**GOAL OF THE EXERCISE**
The records that appear below are to be restated word for word.

=== Begin Enclosure ===

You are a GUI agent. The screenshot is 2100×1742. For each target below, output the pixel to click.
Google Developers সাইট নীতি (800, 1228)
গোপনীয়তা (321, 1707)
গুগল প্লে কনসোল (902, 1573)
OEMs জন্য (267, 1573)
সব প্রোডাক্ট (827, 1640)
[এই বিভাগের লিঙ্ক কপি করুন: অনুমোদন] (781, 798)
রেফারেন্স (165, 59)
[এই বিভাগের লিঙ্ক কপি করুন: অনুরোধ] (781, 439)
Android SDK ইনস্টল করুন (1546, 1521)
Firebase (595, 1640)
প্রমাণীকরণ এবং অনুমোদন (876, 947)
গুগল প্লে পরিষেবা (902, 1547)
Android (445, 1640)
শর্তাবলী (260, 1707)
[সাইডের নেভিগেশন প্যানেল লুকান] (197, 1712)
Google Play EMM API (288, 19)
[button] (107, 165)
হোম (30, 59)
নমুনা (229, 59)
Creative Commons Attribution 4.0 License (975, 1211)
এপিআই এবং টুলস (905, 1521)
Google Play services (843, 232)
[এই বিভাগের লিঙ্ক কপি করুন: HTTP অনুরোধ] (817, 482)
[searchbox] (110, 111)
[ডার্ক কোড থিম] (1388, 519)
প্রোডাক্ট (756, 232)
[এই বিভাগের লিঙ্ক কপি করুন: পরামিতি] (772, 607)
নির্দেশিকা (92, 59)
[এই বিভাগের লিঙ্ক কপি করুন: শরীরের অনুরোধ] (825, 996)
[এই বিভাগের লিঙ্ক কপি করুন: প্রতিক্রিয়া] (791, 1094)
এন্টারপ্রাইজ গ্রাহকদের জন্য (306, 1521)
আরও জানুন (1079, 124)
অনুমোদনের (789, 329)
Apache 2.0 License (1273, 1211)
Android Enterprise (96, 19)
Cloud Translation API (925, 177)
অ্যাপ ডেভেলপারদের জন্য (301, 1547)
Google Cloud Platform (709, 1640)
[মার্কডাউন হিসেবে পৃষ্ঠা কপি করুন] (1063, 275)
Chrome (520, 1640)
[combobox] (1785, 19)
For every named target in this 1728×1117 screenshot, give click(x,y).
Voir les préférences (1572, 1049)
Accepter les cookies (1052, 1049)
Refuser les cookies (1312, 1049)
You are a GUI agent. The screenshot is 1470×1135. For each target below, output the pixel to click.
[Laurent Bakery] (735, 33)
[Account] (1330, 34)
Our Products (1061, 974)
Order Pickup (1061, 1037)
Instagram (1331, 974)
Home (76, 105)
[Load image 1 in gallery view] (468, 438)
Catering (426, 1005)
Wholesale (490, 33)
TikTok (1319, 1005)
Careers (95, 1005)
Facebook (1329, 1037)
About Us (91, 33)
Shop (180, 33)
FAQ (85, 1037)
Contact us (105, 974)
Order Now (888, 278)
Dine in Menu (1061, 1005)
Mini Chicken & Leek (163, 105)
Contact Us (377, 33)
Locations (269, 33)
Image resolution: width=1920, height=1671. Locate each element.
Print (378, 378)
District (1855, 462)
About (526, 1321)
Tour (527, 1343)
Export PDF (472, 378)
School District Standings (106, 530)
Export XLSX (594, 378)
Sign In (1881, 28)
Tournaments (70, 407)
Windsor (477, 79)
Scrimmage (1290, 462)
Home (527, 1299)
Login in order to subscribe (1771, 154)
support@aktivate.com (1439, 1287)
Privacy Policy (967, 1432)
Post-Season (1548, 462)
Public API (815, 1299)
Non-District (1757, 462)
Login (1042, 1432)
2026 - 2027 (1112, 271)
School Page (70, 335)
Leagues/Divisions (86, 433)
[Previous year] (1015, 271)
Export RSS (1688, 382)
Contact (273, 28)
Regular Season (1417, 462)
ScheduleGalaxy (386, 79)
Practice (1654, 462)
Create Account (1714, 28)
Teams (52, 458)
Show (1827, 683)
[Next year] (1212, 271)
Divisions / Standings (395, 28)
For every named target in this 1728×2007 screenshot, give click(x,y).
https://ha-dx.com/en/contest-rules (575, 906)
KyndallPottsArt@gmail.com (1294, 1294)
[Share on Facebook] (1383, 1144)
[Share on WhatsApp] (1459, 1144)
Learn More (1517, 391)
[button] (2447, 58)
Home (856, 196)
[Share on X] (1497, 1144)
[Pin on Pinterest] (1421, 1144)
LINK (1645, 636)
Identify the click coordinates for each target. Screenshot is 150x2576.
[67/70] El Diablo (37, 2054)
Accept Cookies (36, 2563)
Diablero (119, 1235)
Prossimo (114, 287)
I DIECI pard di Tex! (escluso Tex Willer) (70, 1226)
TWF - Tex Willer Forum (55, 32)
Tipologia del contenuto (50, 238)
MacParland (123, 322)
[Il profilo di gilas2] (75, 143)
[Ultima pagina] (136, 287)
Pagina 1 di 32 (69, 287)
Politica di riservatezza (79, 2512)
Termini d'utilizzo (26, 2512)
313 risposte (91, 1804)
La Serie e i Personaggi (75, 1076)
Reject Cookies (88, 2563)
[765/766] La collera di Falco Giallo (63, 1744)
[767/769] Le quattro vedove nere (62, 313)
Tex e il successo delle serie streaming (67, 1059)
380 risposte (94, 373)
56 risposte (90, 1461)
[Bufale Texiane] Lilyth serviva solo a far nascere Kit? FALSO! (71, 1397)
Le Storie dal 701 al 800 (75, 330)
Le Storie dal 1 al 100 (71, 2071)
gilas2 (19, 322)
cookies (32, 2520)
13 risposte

=== End Enclosure ===

**ANSWER BELOW**
You are a GUI agent. The screenshot is 2100×1742. For each target below, output the pixel to click.
Google Developers সাইট নীতি (800, 1228)
গোপনীয়তা (321, 1707)
গুগল প্লে কনসোল (902, 1573)
OEMs জন্য (267, 1573)
সব প্রোডাক্ট (827, 1640)
[এই বিভাগের লিঙ্ক কপি করুন: অনুমোদন] (781, 798)
রেফারেন্স (165, 59)
[এই বিভাগের লিঙ্ক কপি করুন: অনুরোধ] (781, 439)
Android SDK ইনস্টল করুন (1546, 1521)
Firebase (595, 1640)
প্রমাণীকরণ এবং অনুমোদন (876, 947)
গুগল প্লে পরিষেবা (902, 1547)
Android (445, 1640)
শর্তাবলী (260, 1707)
[সাইডের নেভিগেশন প্যানেল লুকান] (197, 1712)
Google Play EMM API (288, 19)
[button] (107, 165)
হোম (30, 59)
নমুনা (229, 59)
Creative Commons Attribution 4.0 License (975, 1211)
এপিআই এবং টুলস (905, 1521)
Google Play services (843, 232)
[এই বিভাগের লিঙ্ক কপি করুন: HTTP অনুরোধ] (817, 482)
[searchbox] (110, 111)
[ডার্ক কোড থিম] (1388, 519)
প্রোডাক্ট (756, 232)
[এই বিভাগের লিঙ্ক কপি করুন: পরামিতি] (772, 607)
নির্দেশিকা (92, 59)
[এই বিভাগের লিঙ্ক কপি করুন: শরীরের অনুরোধ] (825, 996)
[এই বিভাগের লিঙ্ক কপি করুন: প্রতিক্রিয়া] (791, 1094)
এন্টারপ্রাইজ গ্রাহকদের জন্য (306, 1521)
আরও জানুন (1079, 124)
অনুমোদনের (789, 329)
Apache 2.0 License (1273, 1211)
Android Enterprise (96, 19)
Cloud Translation API (925, 177)
অ্যাপ ডেভেলপারদের জন্য (301, 1547)
Google Cloud Platform (709, 1640)
[মার্কডাউন হিসেবে পৃষ্ঠা কপি করুন] (1063, 275)
Chrome (520, 1640)
[combobox] (1785, 19)
For every named target in this 1728×1117 screenshot, give click(x,y).
Voir les préférences (1572, 1049)
Accepter les cookies (1052, 1049)
Refuser les cookies (1312, 1049)
You are a GUI agent. The screenshot is 1470×1135. For each target below, output the pixel to click.
[Laurent Bakery] (735, 33)
[Account] (1330, 34)
Our Products (1061, 974)
Order Pickup (1061, 1037)
Instagram (1331, 974)
Home (76, 105)
[Load image 1 in gallery view] (468, 438)
Catering (426, 1005)
Wholesale (490, 33)
TikTok (1319, 1005)
Careers (95, 1005)
Facebook (1329, 1037)
About Us (91, 33)
Shop (180, 33)
FAQ (85, 1037)
Contact us (105, 974)
Order Now (888, 278)
Dine in Menu (1061, 1005)
Mini Chicken & Leek (163, 105)
Contact Us (377, 33)
Locations (269, 33)
Image resolution: width=1920, height=1671. Locate each element.
Print (378, 378)
District (1855, 462)
About (526, 1321)
Tour (527, 1343)
Export PDF (472, 378)
School District Standings (106, 530)
Export XLSX (594, 378)
Sign In (1881, 28)
Tournaments (70, 407)
Windsor (477, 79)
Scrimmage (1290, 462)
Home (527, 1299)
Login in order to subscribe (1771, 154)
support@aktivate.com (1439, 1287)
Privacy Policy (967, 1432)
Post-Season (1548, 462)
Public API (815, 1299)
Non-District (1757, 462)
Login (1042, 1432)
2026 - 2027 (1112, 271)
School Page (70, 335)
Leagues/Divisions (86, 433)
[Previous year] (1015, 271)
Export RSS (1688, 382)
Contact (273, 28)
Regular Season (1417, 462)
ScheduleGalaxy (386, 79)
Practice (1654, 462)
Create Account (1714, 28)
Teams (52, 458)
Show (1827, 683)
[Next year] (1212, 271)
Divisions / Standings (395, 28)
For every named target in this 1728×2007 screenshot, give click(x,y).
https://ha-dx.com/en/contest-rules (575, 906)
KyndallPottsArt@gmail.com (1294, 1294)
[Share on Facebook] (1383, 1144)
[Share on WhatsApp] (1459, 1144)
Learn More (1517, 391)
[button] (2447, 58)
Home (856, 196)
[Share on X] (1497, 1144)
[Pin on Pinterest] (1421, 1144)
LINK (1645, 636)
Identify the click coordinates for each target. Screenshot is 150x2576.
[67/70] El Diablo (37, 2054)
Accept Cookies (36, 2563)
Diablero (119, 1235)
Prossimo (114, 287)
I DIECI pard di Tex! (escluso Tex Willer) (70, 1226)
TWF - Tex Willer Forum (55, 32)
Tipologia del contenuto (50, 238)
MacParland (123, 322)
[Il profilo di gilas2] (75, 143)
[Ultima pagina] (136, 287)
Pagina 1 di 32 (69, 287)
Politica di riservatezza (79, 2512)
Termini d'utilizzo (26, 2512)
313 risposte (91, 1804)
La Serie e i Personaggi (75, 1076)
Reject Cookies (88, 2563)
[765/766] La collera di Falco Giallo (63, 1744)
[767/769] Le quattro vedove nere (62, 313)
Tex e il successo delle serie streaming (67, 1059)
380 risposte (94, 373)
56 risposte (90, 1461)
[Bufale Texiane] Lilyth serviva solo a far nascere Kit? FALSO! (71, 1397)
Le Storie dal 701 al 800 (75, 330)
Le Storie dal 1 al 100 (71, 2071)
gilas2 (19, 322)
cookies (32, 2520)
13 risposte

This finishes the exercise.